Obscure Music Monday: Dukas' Sonnet de Ronsard
Paul Abraham Dukas (Oct. 1, 1865 - May 17, 1935) was a French composer, professor, and critic, born in to a Jewish family. The second of three children, Dukas didn't show any extraordinary musical talent, despite taking piano from a young age, until his teenage years, when he started to compose while recovering from an illness. When he was 16 years old, he entered the Paris Conservatory, studying piano with George Mathias, harmony with Théodore Dubois, and composition with Ernest Guiraud. While he was there, he won several prizes, including second place for the coveted award Prix De Rome. He was upset he didn't win the top prize however, and left the university in 1889. After compulsory military service, he devoted himself to composing and has a career as a critic as well. He later on became Professor of Composition at the Paris Conservatory and also taught at the École Normale de Musique.

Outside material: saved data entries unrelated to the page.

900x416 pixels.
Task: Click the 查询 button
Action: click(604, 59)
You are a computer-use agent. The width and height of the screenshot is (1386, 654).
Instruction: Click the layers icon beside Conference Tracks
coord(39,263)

One of Dukas' compositions is a thoroughly Impressionistic work for voice and piano, Sonnet de Ronsard, a dedication to the Renaissance poet Pierre de Ronsard. Dukas' chord progressions are fascinating and unexpected at times, and that no doubt adds to the intrigue of this short, three and a half minute composition. Based on one of Ronsard's works, it's a song of young love, translated (roughly) as such:
May your sweet word
My youth offended treacherously,
When in the orchard you led her to dance
On my twenty years the carolle lover!
So love put me in his school,
Having a wise master for thinking
Who without reason led me to start
The rosary of such a crazy dance
For five years host of this orchard,
I'm going dangling with that False Danger,
Holding the hand of an overly cautious lady.
I am not alone out of love;
To my youth you must blame:
In gray hair I will be more cunning.
We can't find any recordings for this, but hope that changes soon!